コラム

2015年02月「いとしのマイホーム ~後編in北海道~」

 学生時代は東京で、そして現在は北海道で私は一人暮らしをしている。カルテの生活欄だったら独居とか単身生活と書かれる状況だ。先月は実家で家族や親戚の有難味を十二分に感じた私だが、やっぱり基本的には一人暮らしが心地よい。おそらくこれは生理的なものなのだろう。あるいはそれに慣れすぎてしまったというのが本当かもしれないが。

 改めて考えると、普段あまり意識しないが一人暮らしには自分だけのルールや感覚がかなり多く存在していることに気付く。例えば夜寝ていて隣室からのパチンという物音を感じることがある。しかし長年この家に暮らしている私にとっては、半分寝ぼけながらもその音の正体がわかる…タオルをかけているフックの吸盤が外れて床に落ちたのだと。そして翌朝顔を洗う時、当たり前のように落ちているタオルに手を伸ばすことができるのだ。
 また夜トイレに起きてソファにぶつかった時にチャリンという音を聞けば、ああソファの後ろに鍵が落ちたから明日出かける時に拾っていかなくちゃなと自動的に脳に記憶される。その時はそこまで考えないが翌朝私は当然のようにそこから鍵を取って出かける。
 …とまあこんな具合だ。別に特殊技能でもなんでもない。一人暮らしを長年している人には、この家と一体化した不思議な自動機構を共感して頂けるだろう。逆にこのルールが乱されると一気に調子が狂う。前に母親が来た時に「シャンプーが残り少なかったから詰め替え用を入れて足しておいたよ」と言われた。有難い話ではあるが、実はその容器は確かにシャンプーだったが中身はボディソープだったのである。だからシャンプーを足してしまっては台無し。「どうしてシャンプーの容器にボディソープ?」と訊かれても困る。一人暮らしには諸事情によるこんな独自ルールがいくつも存在しているのだから。玄関にポン酢が置いてあってもトイレの収納に工具が入れてあっても枕元にウルトラマン人形が置いてあっても、それが我が家の当たり前なのだ。
 ともあれ家事や整理整頓が苦痛でない人間にとって一人暮らしは本当に楽しい。
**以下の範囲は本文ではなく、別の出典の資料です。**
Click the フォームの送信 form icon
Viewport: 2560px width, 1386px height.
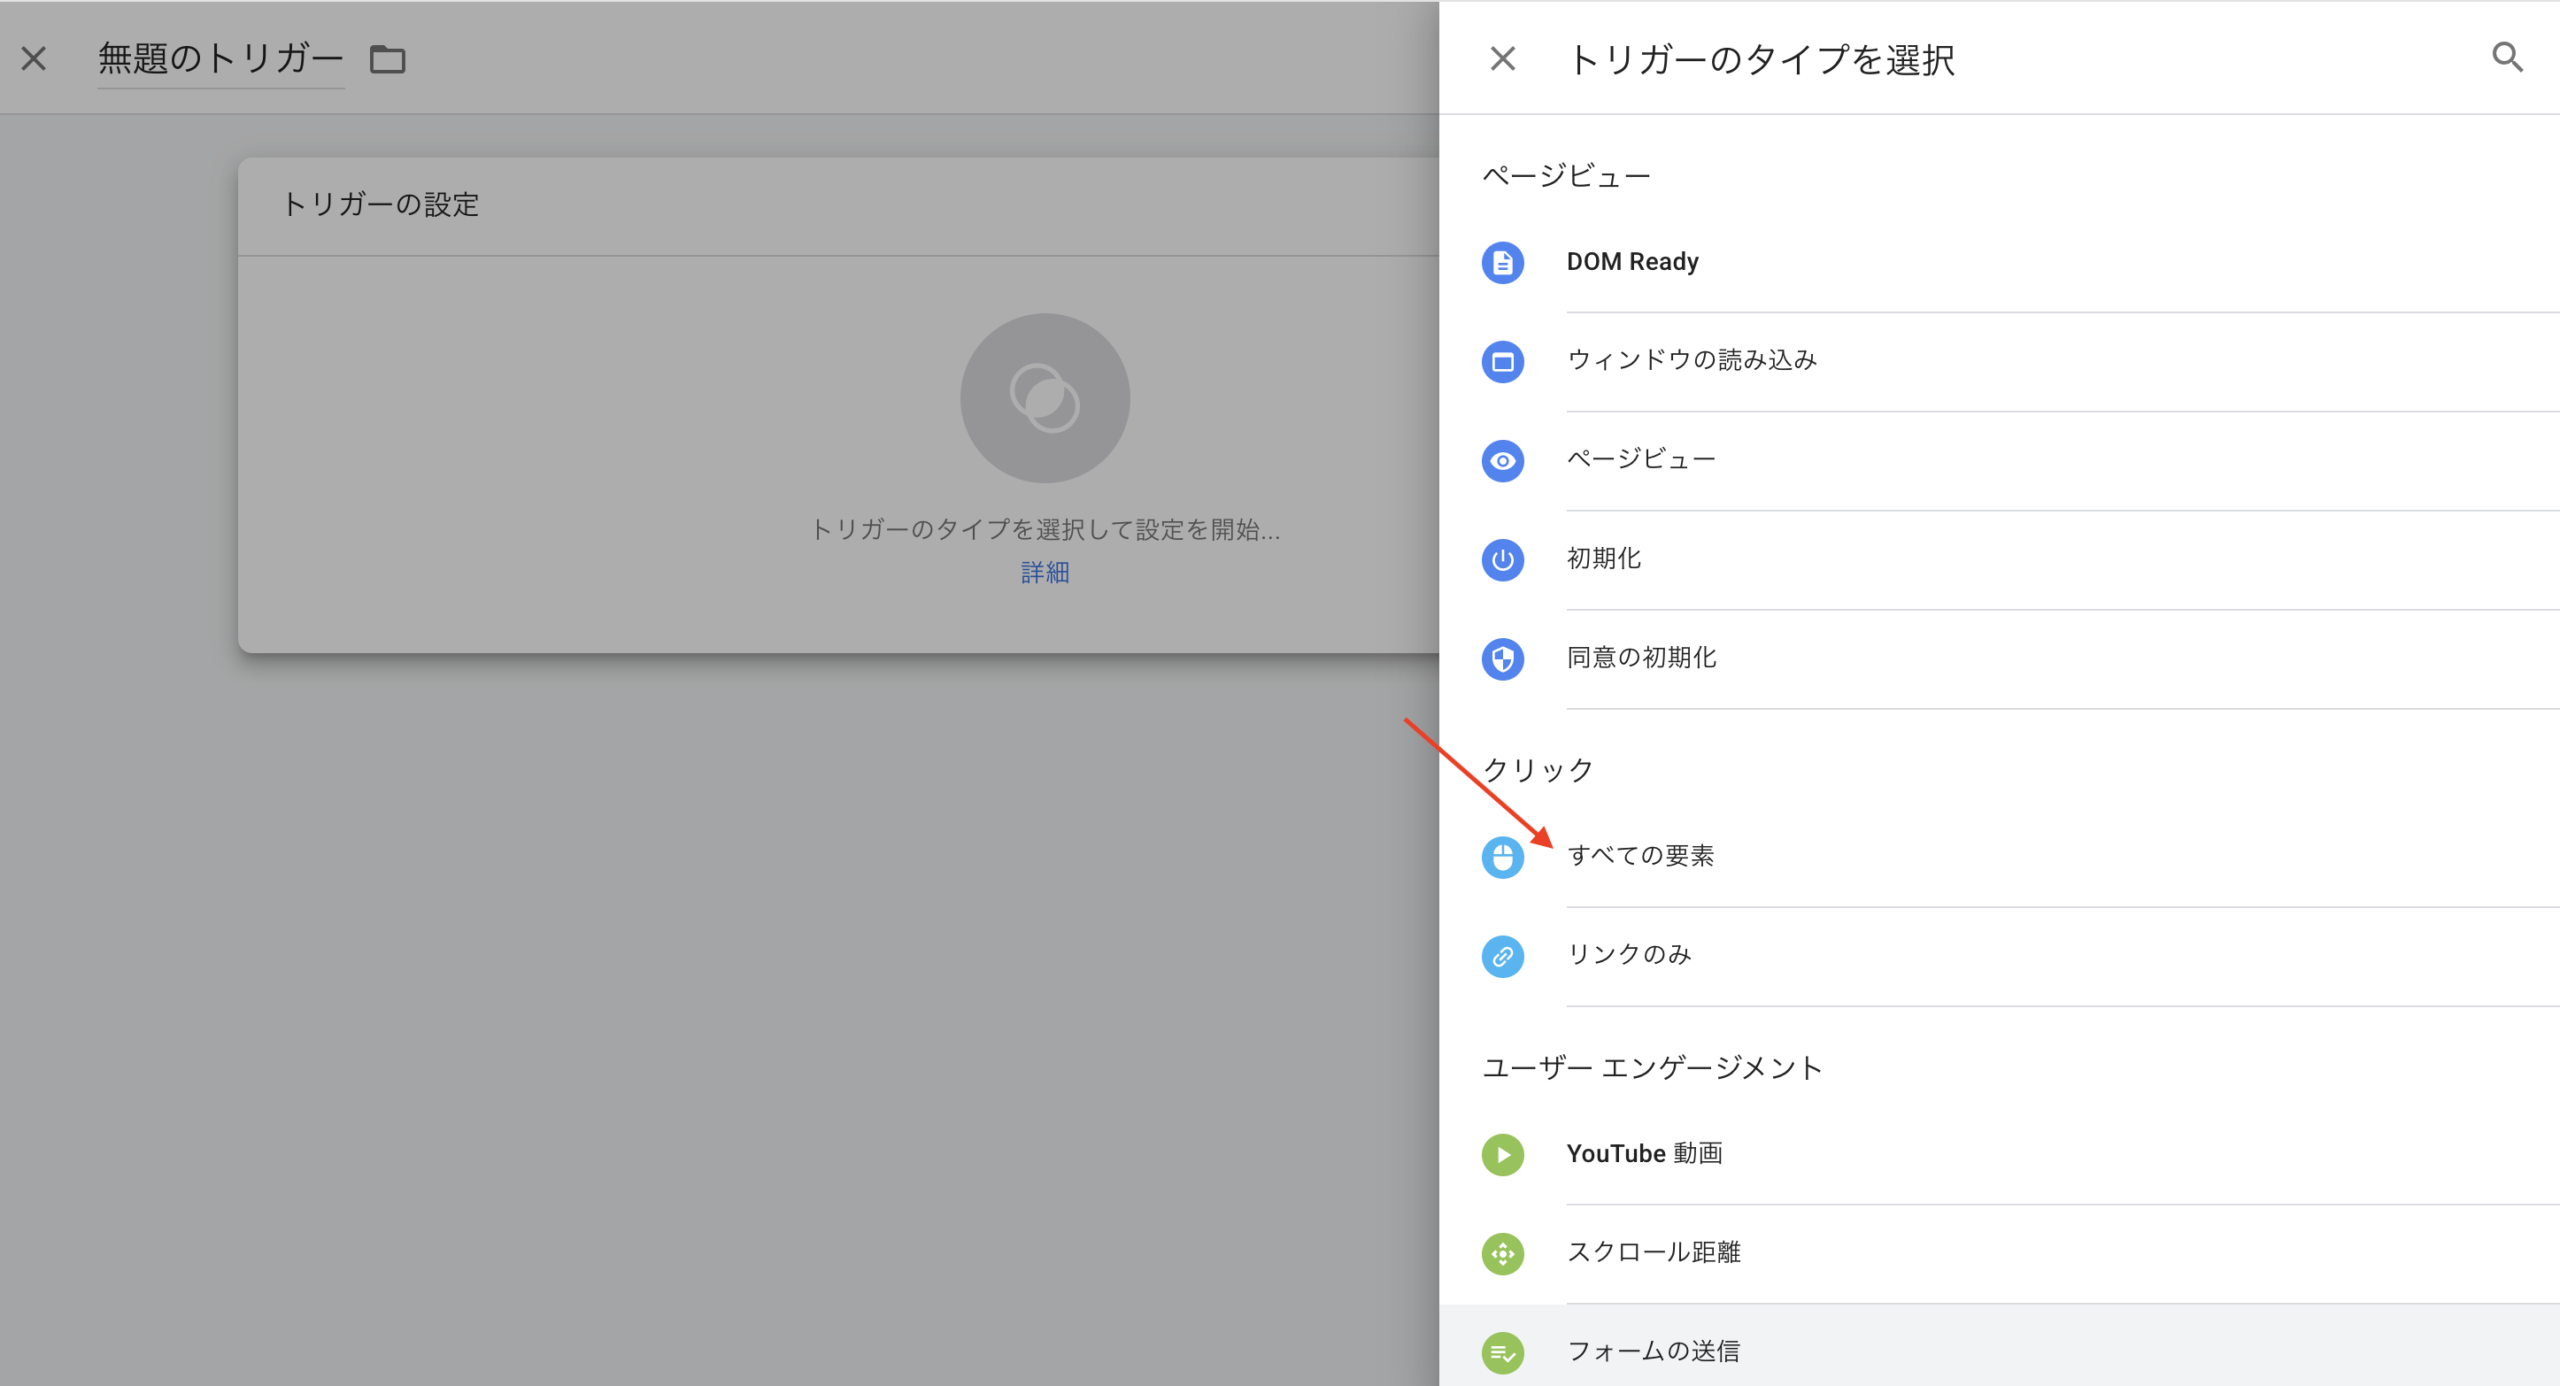click(x=1502, y=1353)
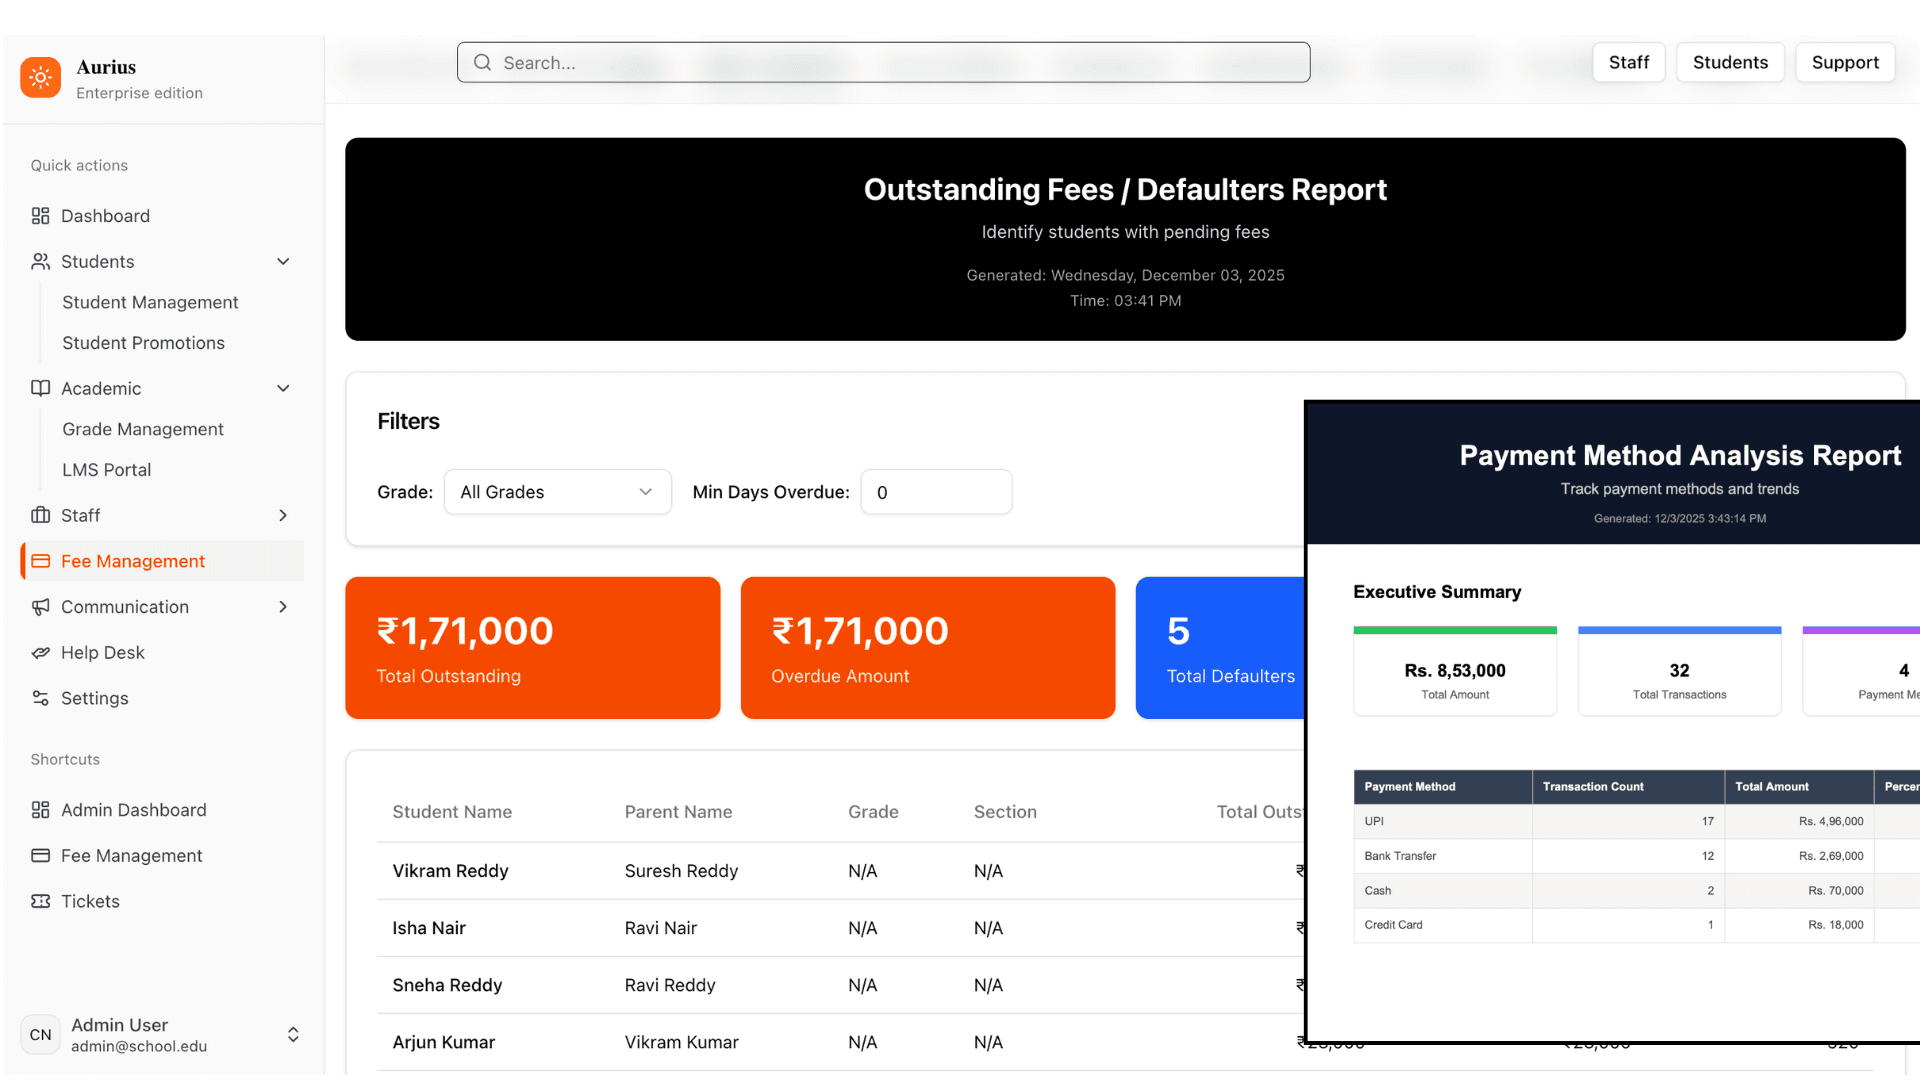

インテリアも物の配置もBGMも全て自分の好みにできる。休日ならば時計の針にだって支配される必要もない。床でそのまま寝ていても誰にも文句は言われないのだ。
 しかし時として一人暮らしには思わぬ落とし穴がある。今回は私が巻き込まれ、自ら解決に導いた事件簿を紹介しよう。

 東京の家である日私はトイレに閉じ込められた。いつものようにトイレに入った時、廊下に立てかけておいた折りたたみ机がトイレ側に倒れ込みつっかえ棒になってしまったのだ。もちろん内側からその光景は見えないが、先ほども説明した独特の感覚により何が起こったかはすぐにわかった。ちょうどドアノブの下につっかかったようで、押しても叩いてもビクともしない。
 イメージしてみてほしい。こんな時あなたならどうする?
 私はとにかく冷静に考えた。手元に電話はないから助けは呼べない。じゃあ誰かが助けに来るのを待つか?トイレなので水はあるからしばらくは生きられる。漫画も積んであるから暇も潰せる。しかししばらくここで暮らしたところで誰かが助けにくる可能性はかなり低い。当時は大学生ではなく浪人中、予備校を休んだからといって誰も訪ねてはくれない。友人が玄関ドアの前まで来てくれれば大声を出して助けを求められるがそれもない。というのも入り口にオートロックがあるマンションだったので、たとえ友人が遊びに来たとしてもインターホンに私が出なければ帰ってしまうからだ。オートロックをくぐり抜けて部屋の前まで来てくれるのは当分先になってしまう。そして家族は広島…。
 どうやら自力で脱出するしかなさそうだ。トイレの窓は小さいし開けても隣のビルの壁がすぐそこにあるだけ。となるとやはり入り口のドアをなんとかするしかない。しかしどうやって?ちなみにこの時、居間のテレビからは金田一少年が密室殺人のトリックを暴いている声が聞こえていたのでますます妙な気分だったことを憶えている。結局私が目をつけたのはドアの下部にある通気口…小さなブラインドのようになっているあれだ。ドア自体は木製のため破れないがプラスチックのここなら…。一人暮らし独特のルールでトイレに色々な小物が置いてあったのも幸いした。できるだけ硬い物を選んでガンガンと殴りなんとか通気口を破壊、その穴から腕を入れてつっかえている机を押し戻す…しかし手が届かない。そこで漫画雑誌を丸めて棒を作りそれを握ってリトライ。結果は大成功、つっかえていた机は外れ私は密室からの脱出を果たしたのである。この時の爽快感はとても言葉では表現できない。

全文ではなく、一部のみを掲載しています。